## Aufgaben
- 1) Welcher Importeur wird im Textauszug über den Koval Millet Single Barrel Whiskey genannt?
- 2) Setzen Sie den Textauszug über den Koval Millet Single Barrel Whiskey im Anschluss an seinen letzten Satz fort.

## Textauszug
Im Käfig oder auf dem Fensterbrett? Koval Millet Single Barrel Whiskey

Koval Millet Single Barrel Whiskey Titel

Ich bin eigentlich in jedem Geschäft, das Lebensmittel anbietet, immer auch auf der Suche nach neuen Spirituosen. Das Angebot ist meist recht unterschiedlich. Gewisse Standardware hat jeder, wie den Old No. 7, Havana Club 3 Años oder Gordon’s Gin; darüber hinaus ist das Sortiment aber dann schon wechselnd. Der eine Markt konzentriert sich auf Billigschnaps en gros, der andere hat kleine aber feine Marken in der Auslage.

Seit einiger Zeit gehe ich für einige Lebensmittel in Biomärkte, und neben der deutlich sichtbaren Professionalisierung (die ungepflegten Hippies, die braune Bananen mit einem maoistischen Flyer einwickelten, sind Geschichte) bieten diese Läden inzwischen auch Wein, Bier und Spirituosen an, fair hergestellt und gehandelt, mit Zertifikaten und Siegeln. Schnaps, den man oft sonst kaum woanders findet, denn der Kunde mag bei Eiern, Tomaten und Rindfleisch inzwischen auf nachhaltig produzierte Ware schauen, bei flüssigen Genussmitteln ist das eher die Ausnahme. Für manche Hersteller eine Chance, eine Nische zu füllen, die mit der Zeit wahrscheinlich immer bedeutender werden wird.

Für amerikanischen Whiskey gibt es dabei einige grundlegende Dinge zu beachten, wenn es um Bioproduktion geht. Das Rohmaterial, also hauptsächlich Mais, Gerste und/oder Roggen, muss biozertifiziert sein, was in den genmanipulationsfreundlichen USA bereits einen ersten Stolperstein darstellt. Der Koval Millet Single Barrel Whiskey wird auf der Herstellerseite und in Shops als „organic“, dem englischen Begriff für „bio“, vermarktet – doch auf der Flasche selbst findet sich kein Hinweis mehr darauf. Ist da was schiefgegangen?

Koval Millet Single Barrel Whiskey

Die Erklärung ist recht simpel – neben den Basisprodukten muss auch die Produktion und, und das vergessen viele, sogar der Vertrieb zertifiziert sein, um ein entsprechendes Siegel in Europa zu erhalten. Der Importeur Haromex kann (oder will, aus Kostengründen) dies nicht leisten. Nun, wir wollen ihn trotzdem verkosten, denn Bio-Zertifizierung ist ja gut und schön, wenn er aber geschmacklich nichts taugt, bringt das alles nichts.

## Vorliegendes Material
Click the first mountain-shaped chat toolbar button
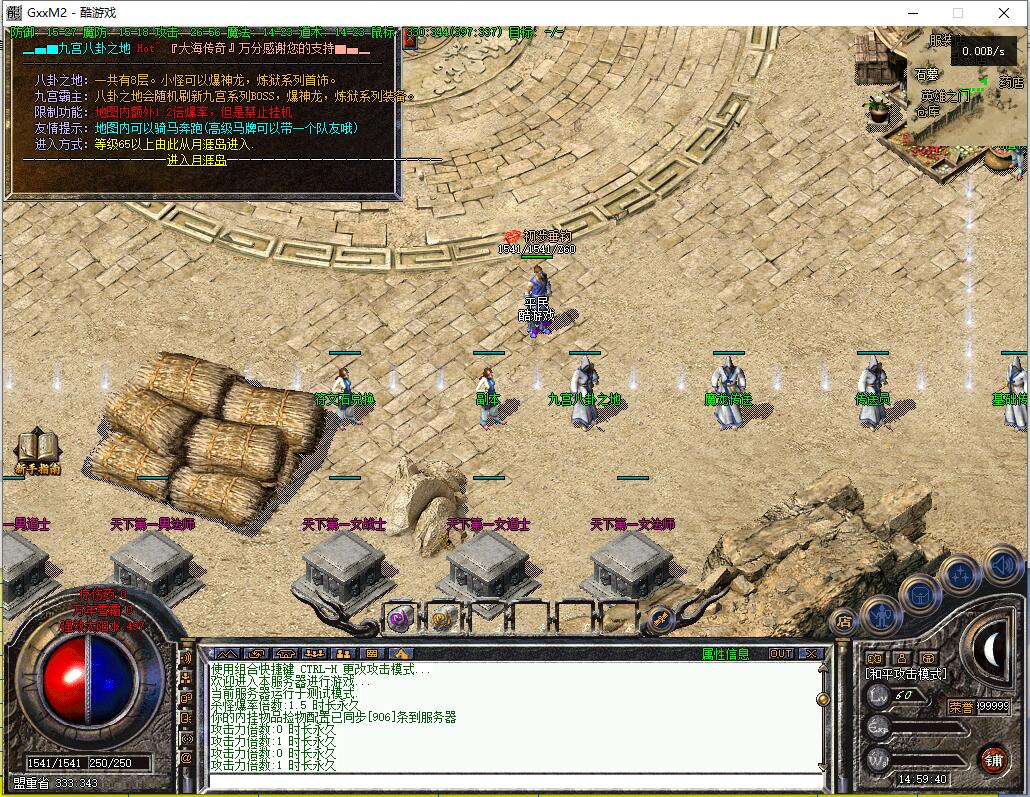This screenshot has width=1030, height=797. click(x=227, y=654)
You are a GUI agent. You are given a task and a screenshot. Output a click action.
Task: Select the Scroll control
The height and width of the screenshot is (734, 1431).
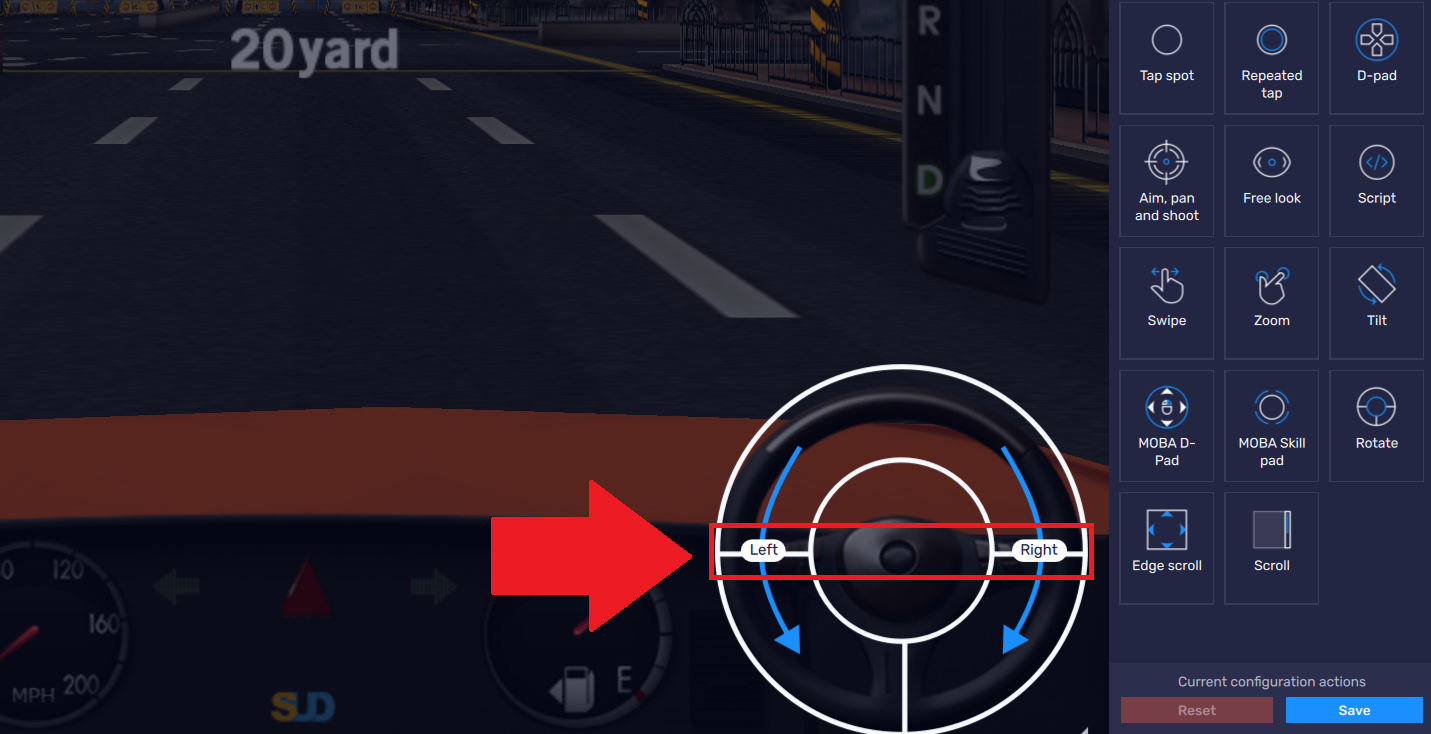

## Lösungen
- 1) Der Importeur heißt Haromex.

- 2)
Hirse (engl. millet) als Basisgetreide für Whiskey ist ein Alleinstellungsmerkmal – das uralte Gewächs dient hier als Ersatz für die sonst bei amerikanischem Whiskey üblichen Sorten wie Mais, Gerste, Roggen oder Weizen. Die Farbe zeigt diese ungewohnte Zutat allerdings nicht: Kräftiger, strahlender Bernstein, sehr erinnernd an Bourbon oder Rye. Lange, dicke Beine beim Schwenken erzeugen eine ansprechende Optik. Auch die Nase wird überzeugt: Vanille, eine süßliche Note nach Birne und Litschi (mit Dank an Horst Lüning für diesen Hinweis, den ich selbst nicht benennen hätte können, aber definitiv da ist!), Eichenholz, Cerealien. Sehr mild und attraktiv. Die deutlich erkennbare Lösungsmittelnote gehört mit dazu bei amerikanischem Whiskey.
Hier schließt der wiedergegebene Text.